The future according to Michael Morrison
Veteran insurance executive Michael Morrison is retiring after more than 40 years working in the insurance industry. Yesterday he spoke with The Royal Gazette on the highlights of his career, the Bermuda market, and where he thinks the sector is heading.
CAREER HIGHLIGHTS: Mr. Morrison said he would be hard put to pick just one event but did narrow it down to three.
Two of the highlights were during his time with insurance giant American International Group (AIG), with his tenure there dating back some 40 years having actually worked for the company before it was even named AIG. The first was setting up the domestic branch structure for AIG's operations in the US. Secondly was having worked for three years for AIG in Shanghai, China and then leading Allied World Assurance Company (AWAC) in Bermuda from November, 2001 to January of this year.
BERMUDA HIGHLIGHT: Mr. Morrison said it was easy to pick out what he was most proud of during his time heading up AWAC; the company's employees.
“I am most pleased about the staff base we have built,” he said.
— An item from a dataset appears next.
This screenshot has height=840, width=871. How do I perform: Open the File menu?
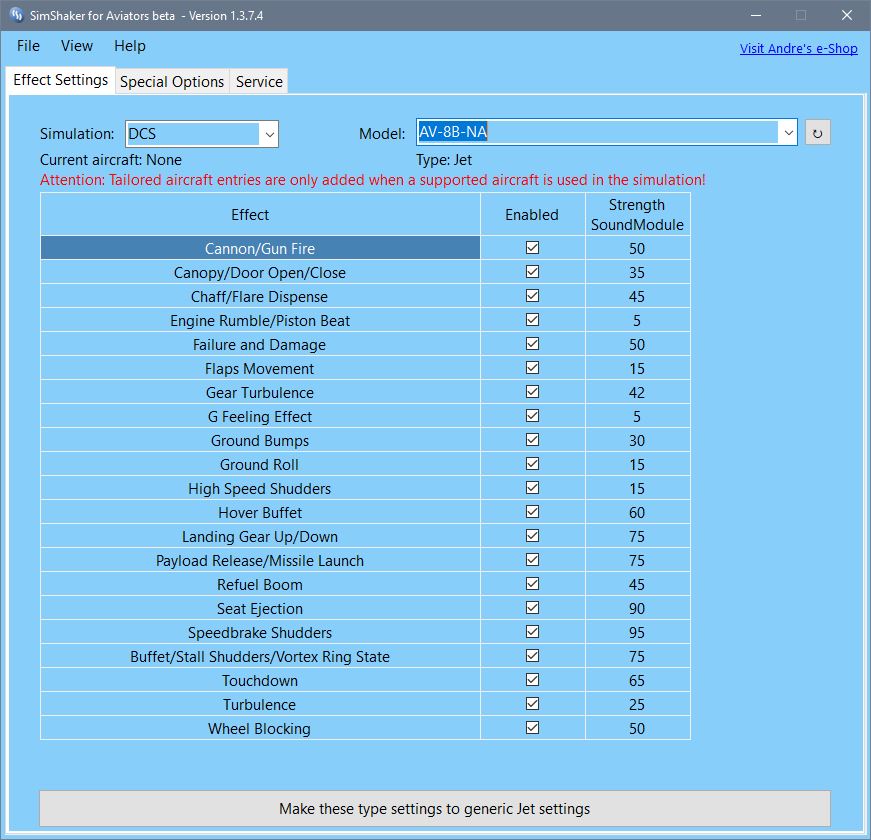tap(28, 46)
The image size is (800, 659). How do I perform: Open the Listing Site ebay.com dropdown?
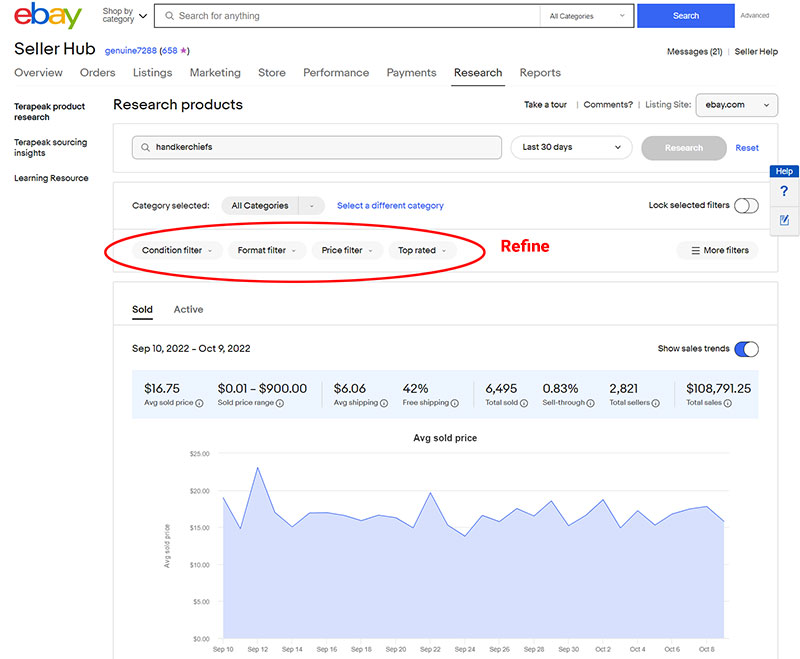tap(737, 105)
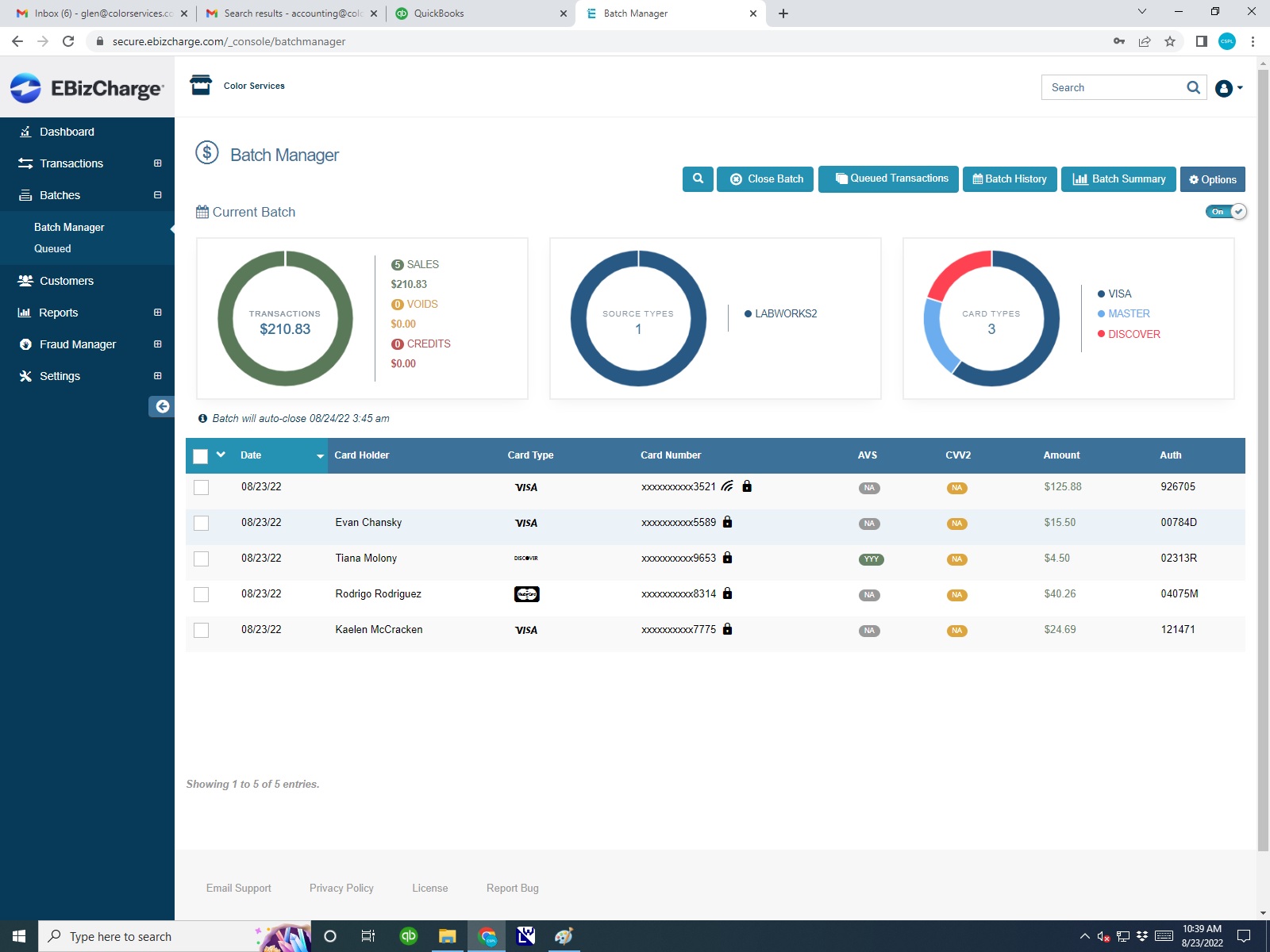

Although he pointed out that some key personnel had had to be brought in because the company was, from the first, writing some lines that had not really been written in this market, he said now two-thirds of AWAC's employees were Bermudian.
“We have alot of very bright, young Bermudians,” he said, adding that recruiting them had not been a difficult task once “word got out that AWAC was the best place to be.”
BERMUDA'S BIGGEST CHALLENGE AS A RE/INSURANCE MARKET: Mr. Morrison limited his comments to the challenges facing AWAC and its peers, or the companies that set up on the Island from 2001 on. He said the biggest challenge would be to “maintain viability as a group with unencumbered capital.”
In the early days, when brokers and company heads were finding it difficult to find risk management capacity, they turned to the Bermuda market. But now that “capacity is building in the US”, Mr. Morrison said the true test would be to see if the Island continued to get visited by brokers and risk managers. Mr. Morrison said the message that Bermuda still had “clean capital” must be the one that is emphasised with those who buy and place business with the industry.
BERMUDA'S BIGGEST STRENGTHS: Mr. Morrison said first was the unencumbered capital of the new companies - with the firms that set up after the void in capacity in 2001 not having exposure to the legacy issues plaguing established players throughout the industry - and secondly, was what he believed to be the quality of management at companies throughout the Bermuda market.
AWAC'S FUTURE, PUBLIC OR PRIVATE: AWAC is noted for not going public when most of its peers have listed on major stock exchanges. Yesterday Mr. Morrison said there were no plans at the present time to go public. But he added that AWAC was different from many of the other companies in the so-called ‘Class of 2001' as they were primarily an insurer, while others, at least initially had focused on reinsurance.
As for whether an IPO is in the pipeline, Mr. Morrison said some of AWAC's Bermuda peers had gone public almost as soon as they set up.
He added that his personal view was that “you have to build something before you sell it.”